The introduction to the film 'Live Nude Girls Unite':
Jon Garlock and Bess Watts before the introduction of the film. |
Released in 2000, this film documents the effort in 1996-97 to
unionize the 75 dancers and 25 support staff at The Lusty Lady, a 24 hour live
and video peep arcade in San Francisco’s North Beach district. It was written and directed by Julia Query
and Vicki Funari, both dancers at the establishment and has won multiple awards
at the San Francisco International Film Festival.
This film will challenge your assumptions about sex workers and
leave you pondering the nature of exploitation and empowerment. A new study of the Canadian sex industry
sheds light on these workers, whose lives shaped by are public attitude,
stigma, discrimination, fear, isolation, punitive work laws and work
environment. Most of them — native born, Caucasian, in their thirties or
forties — have some education or
training beyond high school, do not feel exploited, and say that most clients
are not oppressors.
Among the powerful women in Live Nude Girls Unite are
writers, graduate students and teachers and they apologize for nothing. They bring authenticity to the phrase “there
is dignity in all work.” The film’s narrator is Julia Query, a dancer and
stand-up lesbian comedian who takes the audience on a illuminating journey
beginning with her decision to leave graduate school and start stripping. This
presents a huge problem when her own Jewish mother is a widely respected
physician who works with prostitutes.
An ambitious worker, Julia put in long hours at the Lusty Lady on
stage and in the peep booth along with fellow exotic dancers Velvet, Amnesia,
and Lolita. A build up of grievances led
to the unionizing effort in 1997: arbitrary wage policies, scheduling of
dancers based on race and breast size, no sick leave, unfair demotions, and
safety and privacy concerns. African American dancers filed a discrimination complaint. But the
precipitating event was the installation of one-way mirrors in a number of
booths, allowing customers to make unauthorized recordings destined for
amateur porn sites. Dancers objected, especially those trying to
keep their line of work secret from friends and family.
Some members of Pride at Work at the theatre to enjoy the show |
Angered, Query and her co-workers decided to organize and unionize
the exotic dancers of the Lusty Lady. They got help from the Service Employees
International Union SEIU and entered intense and protracted bargaining with a
management team coached by a union-busting law firm. Query provides a front row
seat for all the difficulties of bargaining, the messy up and down struggles of
organizing – from protests, including picketing the club, to media efforts. One
organizing slogan was “Bad girls like good contracts”
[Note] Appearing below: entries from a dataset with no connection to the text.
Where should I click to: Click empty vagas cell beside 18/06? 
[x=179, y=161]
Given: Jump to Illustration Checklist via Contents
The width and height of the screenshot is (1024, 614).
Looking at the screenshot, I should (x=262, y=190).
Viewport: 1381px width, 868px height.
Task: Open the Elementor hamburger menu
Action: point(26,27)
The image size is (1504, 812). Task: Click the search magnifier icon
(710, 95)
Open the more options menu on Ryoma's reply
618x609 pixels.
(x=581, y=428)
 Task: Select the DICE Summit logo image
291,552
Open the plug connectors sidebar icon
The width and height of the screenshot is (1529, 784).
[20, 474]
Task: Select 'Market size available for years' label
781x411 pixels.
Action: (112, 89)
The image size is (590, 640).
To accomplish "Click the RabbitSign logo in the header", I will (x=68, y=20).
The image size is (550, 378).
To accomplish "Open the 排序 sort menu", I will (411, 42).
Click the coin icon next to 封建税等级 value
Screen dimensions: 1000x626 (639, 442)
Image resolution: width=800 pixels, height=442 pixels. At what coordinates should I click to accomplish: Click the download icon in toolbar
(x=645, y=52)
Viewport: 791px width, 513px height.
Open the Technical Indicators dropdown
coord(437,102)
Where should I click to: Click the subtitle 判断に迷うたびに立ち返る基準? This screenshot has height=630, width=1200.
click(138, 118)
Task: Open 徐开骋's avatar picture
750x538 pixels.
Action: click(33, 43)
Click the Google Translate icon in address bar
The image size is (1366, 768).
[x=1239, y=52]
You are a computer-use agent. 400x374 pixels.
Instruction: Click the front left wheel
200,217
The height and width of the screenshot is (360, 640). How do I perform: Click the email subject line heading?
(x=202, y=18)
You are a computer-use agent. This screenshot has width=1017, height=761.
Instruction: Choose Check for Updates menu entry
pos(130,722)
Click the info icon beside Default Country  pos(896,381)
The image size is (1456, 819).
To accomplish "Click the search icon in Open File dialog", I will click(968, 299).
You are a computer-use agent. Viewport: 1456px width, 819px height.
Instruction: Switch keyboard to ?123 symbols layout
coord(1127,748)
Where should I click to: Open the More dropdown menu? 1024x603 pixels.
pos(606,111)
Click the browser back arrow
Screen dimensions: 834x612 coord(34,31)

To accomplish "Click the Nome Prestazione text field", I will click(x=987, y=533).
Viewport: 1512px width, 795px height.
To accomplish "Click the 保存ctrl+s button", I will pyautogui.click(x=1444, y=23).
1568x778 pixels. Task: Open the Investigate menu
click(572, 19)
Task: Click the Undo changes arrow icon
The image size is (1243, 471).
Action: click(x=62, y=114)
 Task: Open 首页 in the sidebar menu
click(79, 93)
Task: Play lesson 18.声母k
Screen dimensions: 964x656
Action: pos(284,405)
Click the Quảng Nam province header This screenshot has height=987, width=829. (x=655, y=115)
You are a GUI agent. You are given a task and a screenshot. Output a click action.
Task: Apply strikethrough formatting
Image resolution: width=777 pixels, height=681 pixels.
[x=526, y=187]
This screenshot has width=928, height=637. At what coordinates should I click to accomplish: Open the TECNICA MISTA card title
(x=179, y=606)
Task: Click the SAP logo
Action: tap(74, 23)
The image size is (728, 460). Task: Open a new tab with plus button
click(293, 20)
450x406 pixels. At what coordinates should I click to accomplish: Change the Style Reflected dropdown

After intense contract negotiations the workers ratified a
one-year agreement with club management providing raises of over 10 percent and
greater job security. But the biggest challenge concerned retaining “agency
shop” status, requiring workers to join the union. This was fiercely contested
by management, which demanded an "open shop" so they could discourage
workers from joining the union and then decertify the union.
Lusty Lady workers knew they should avoid “right to work” stipulations. Their success
of unionizing in 1997 gained a notoriety that the New York Times noted
“is sure to hearten some women's rights advocates and anger others.”
In 2003, after management cut hourly compensation at the San
Francisco Lusty Lady, the workers struck and won, but the closure of the peep
show business was announced soon after. The subsequent efforts to turn the club
into a worker cooperative were led
by Donna Delinqua (stage name), a stripper and graduate student in English. The
workers bought the club for $400,000 with money borrowed from the old
owners. Ten years later, the club's
lease was not renewed by the landlord,
who some believe is trying
to monopolize the sex club industry in the city, and the business finally
closed.
The Lusty Lady closed its doors at 3 am on September 2, 2013 and a
slew of San Franciscans came out to celebrate its long history in a very
festive fashion – they held a memorial funeral parade with the Brass Liberation
Orchestra leading a procession of wildly dressed (and undressed) participants.
A twitter farewell reads:
"Good bye, Lusty Lady. Who knew you were @Zagat rated?"